Get ready to turn the clock back on April 4th for the end of daylight saving! Cooler weather often means better sleep. (Both adults and children tend to sleep better and more deeply in cooler temperatures.) This is your chance to get ahead and create your perfect sleep schedule.
Even if it varies from person to person, a good room temperature to aim for is 20°C, so be careful not to try and compensate for the cooler weather by dressing your baby or child too warm.
Some children will struggle, and we all know too well how precious that early morning hour is. You will notice during the colder months that your child may want to go to bed slightly earlier in the evening, and probably wants to sleep longer at night. This is completely normal, as our sleep rhythm is affected by the sun and light. You might also notice that the longer night sleeps may affect the day naps. If you find that the longer night sleeps cause your child to get exhausted during the days, you will need to shorten the night sleeps slightly, to allow more time for the day naps. If your child tends to go to bed too late at night, and wakes up too late in the mornings, here’s your chance to bump her schedule into place, with a little help from the end of daylight saving!
How to adjust your schedule
Babies younger than six months old, will most likely adjust naturally within a few days, but if your child is over eight months old, on a strict feed and sleep schedule, or particularity sensitive to changes, you might want to plan for the change, and do it in small steps.

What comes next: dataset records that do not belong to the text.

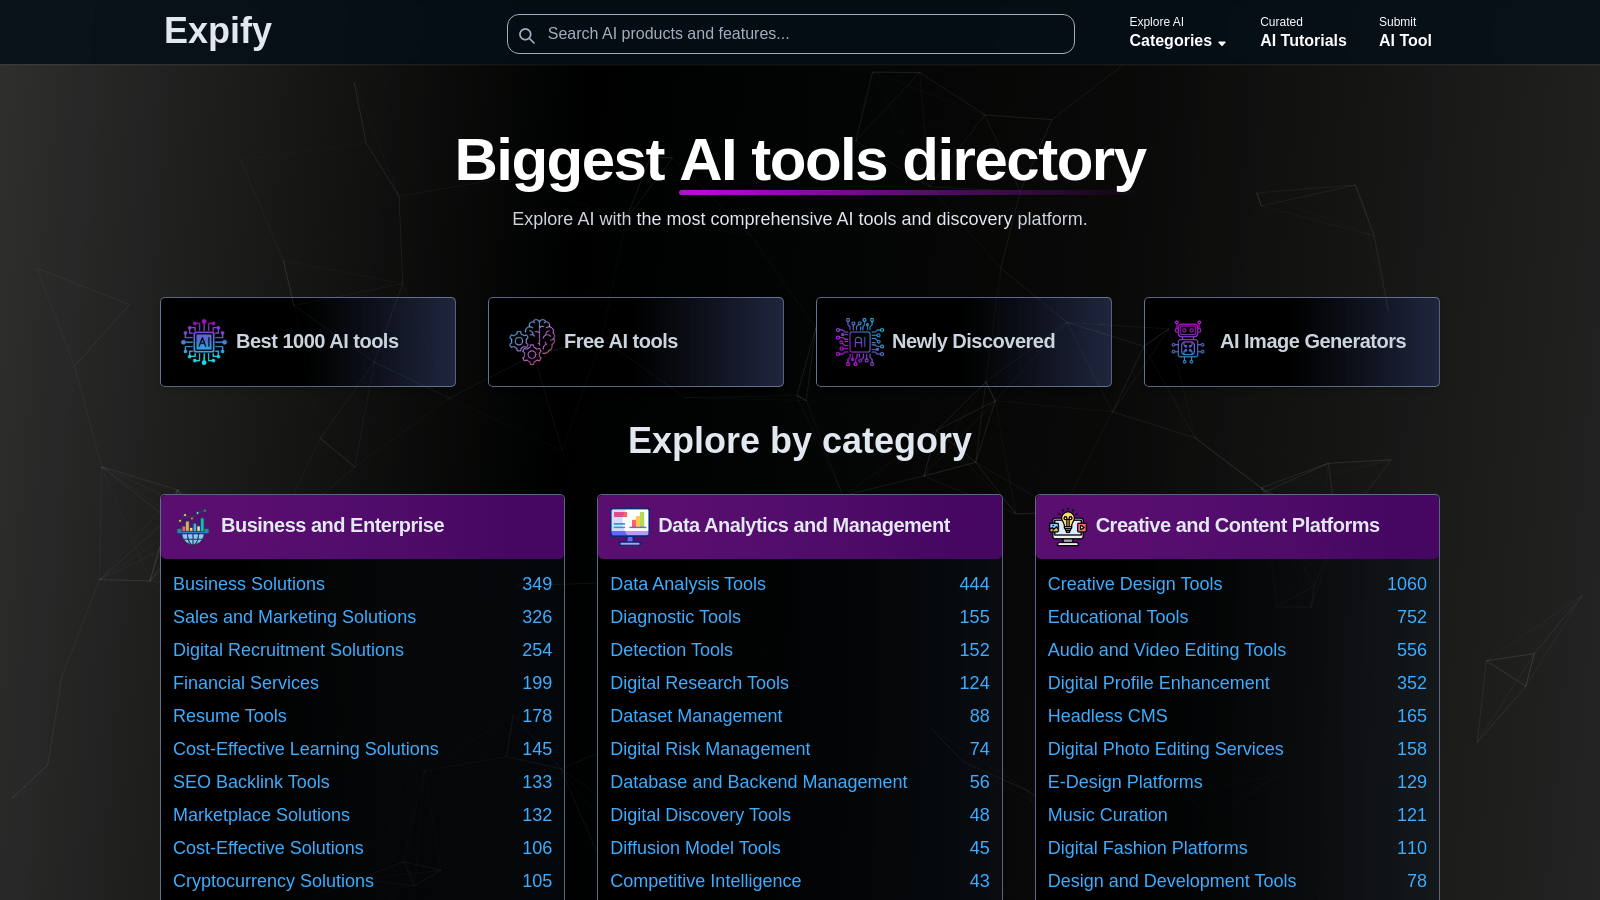The width and height of the screenshot is (1600, 900).
Task: Click the Business and Enterprise chart icon
Action: click(193, 526)
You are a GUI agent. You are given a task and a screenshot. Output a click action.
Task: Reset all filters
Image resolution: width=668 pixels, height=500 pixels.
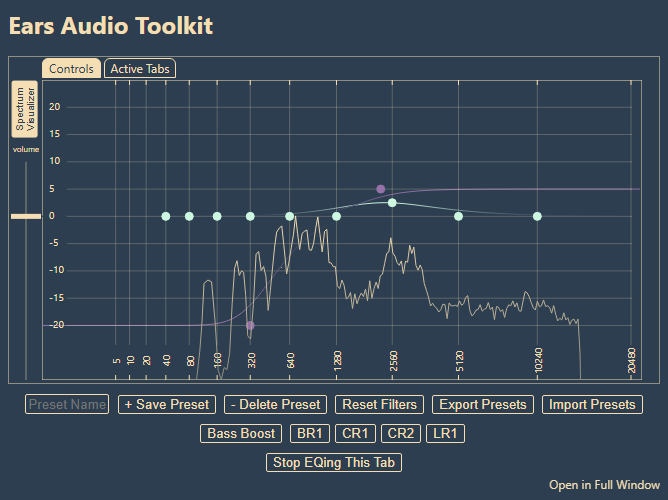click(380, 405)
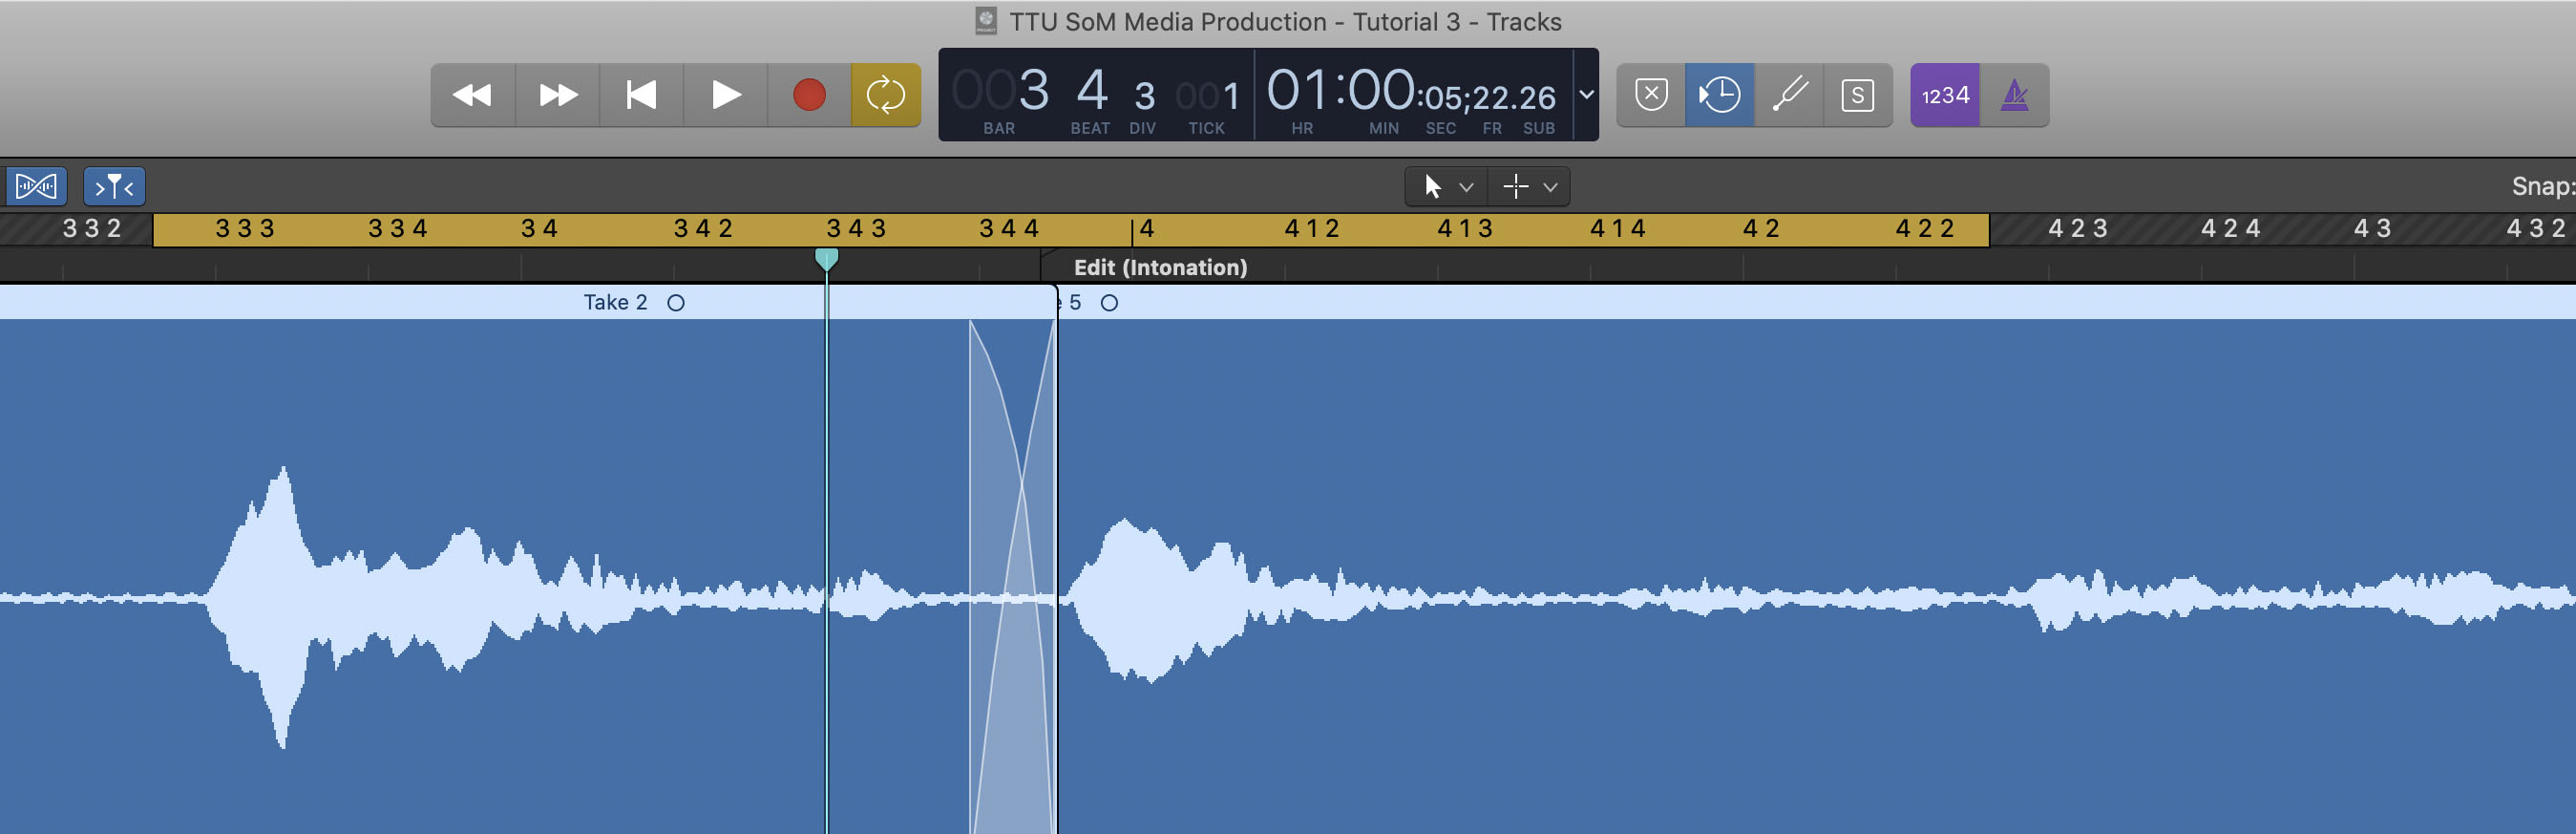
Task: Show Flex editing with the Flex icon
Action: [36, 186]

Take baby steps! When making adjustments to your child’s schedule, the trick is to make small adjustments gradually and to start as early as possible. This will assist your child to transition into place when the clocks change. Any drastic changes to your child’s sleep routine from one day to the next will almost guarantee the risk of leaving you with a cranky child with all the challenges we’re desperately trying to avoid. Mornings can be particularly challenging, when you are weighing up if your baby has had enough sleep for the night (especially if your baby wakes up too early).

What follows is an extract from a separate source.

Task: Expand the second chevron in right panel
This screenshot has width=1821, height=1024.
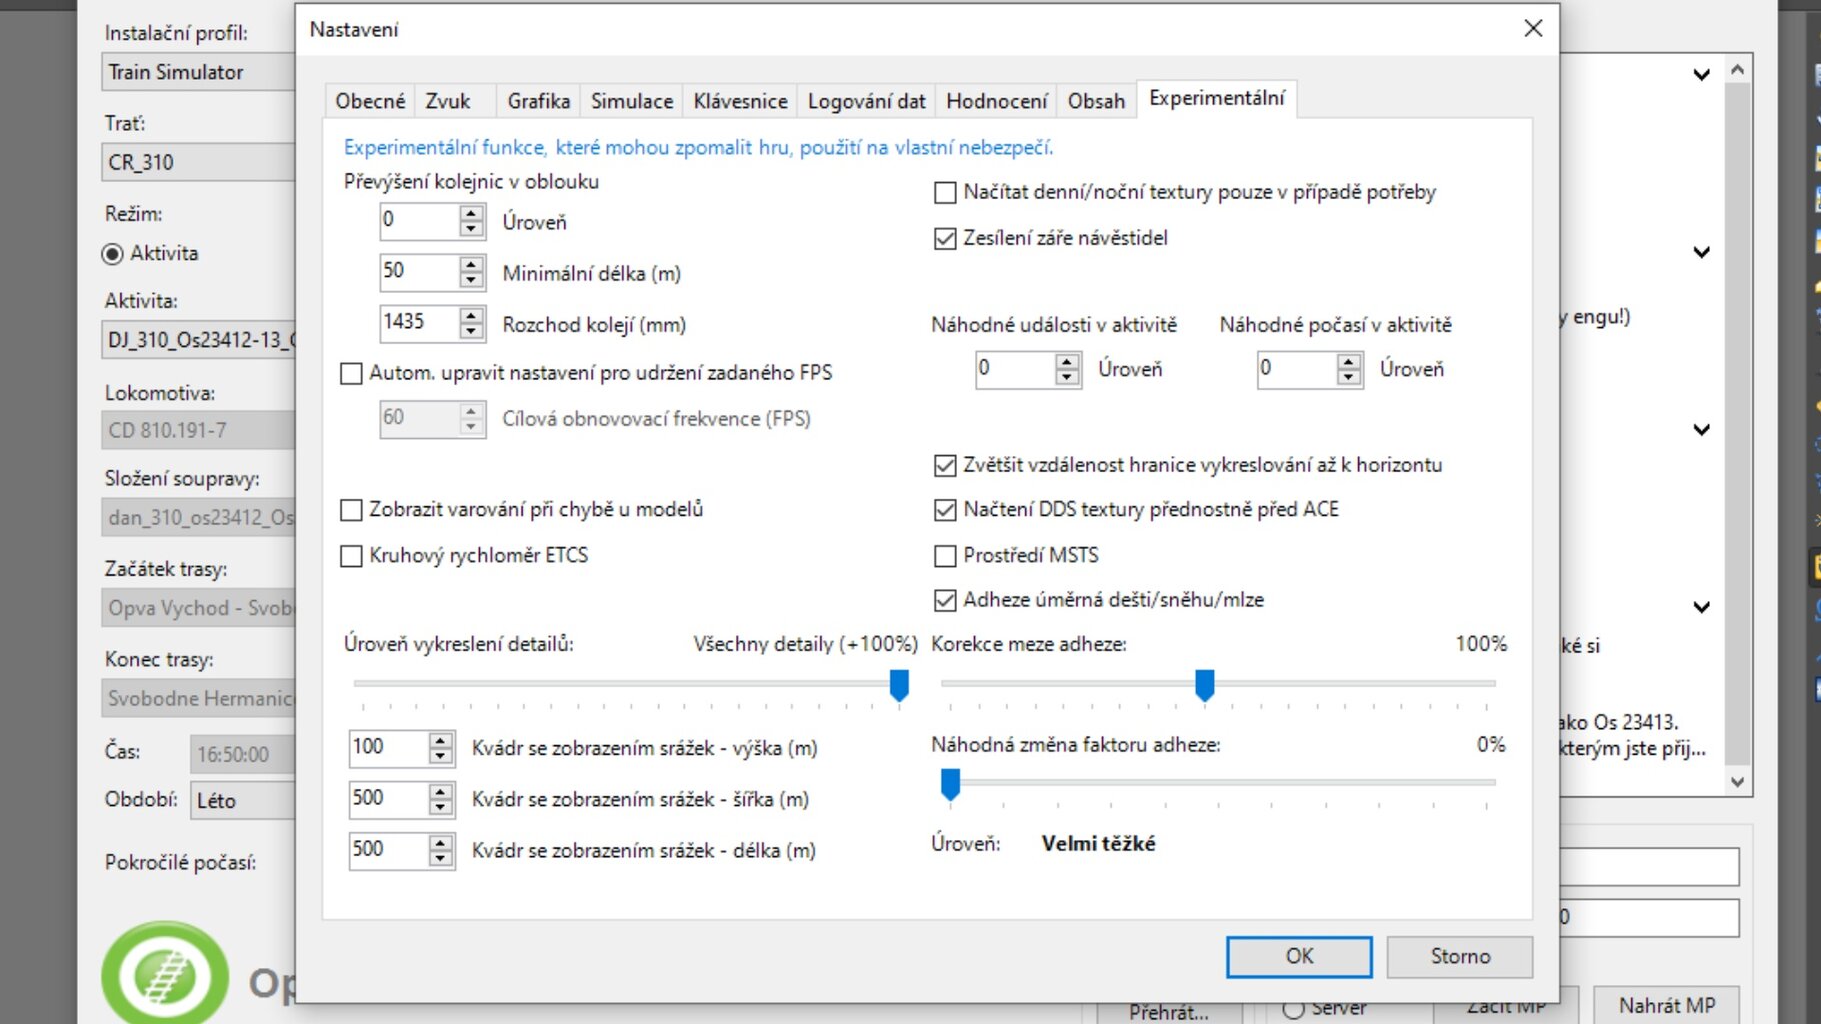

By transitioning slowly and starting early, you can move your baby’s whole routine by one hour before the time change. For example: If your baby normally wakes up at 6am, and you’d like her to wake up at 6am after the time change, you should start by gradually adjusting her whole routine, including meal, play and day naps. During the adjustment or preparation period it might mean you will be going earlier to bed and waking up earlier with your child. If you’re persistent and patient, you’ll get there and you’ll improve the sleeping habits of your whole family. Late bedtimes often lead to over-tiredness, which means restless nights for babies and toddlers, and earlier morning wake-up times. So keep an eye on your baby’s bedtime, and if needed, make the changes slow and steady as early as possible so you’re ready when you’re approaching changes to daylight saving.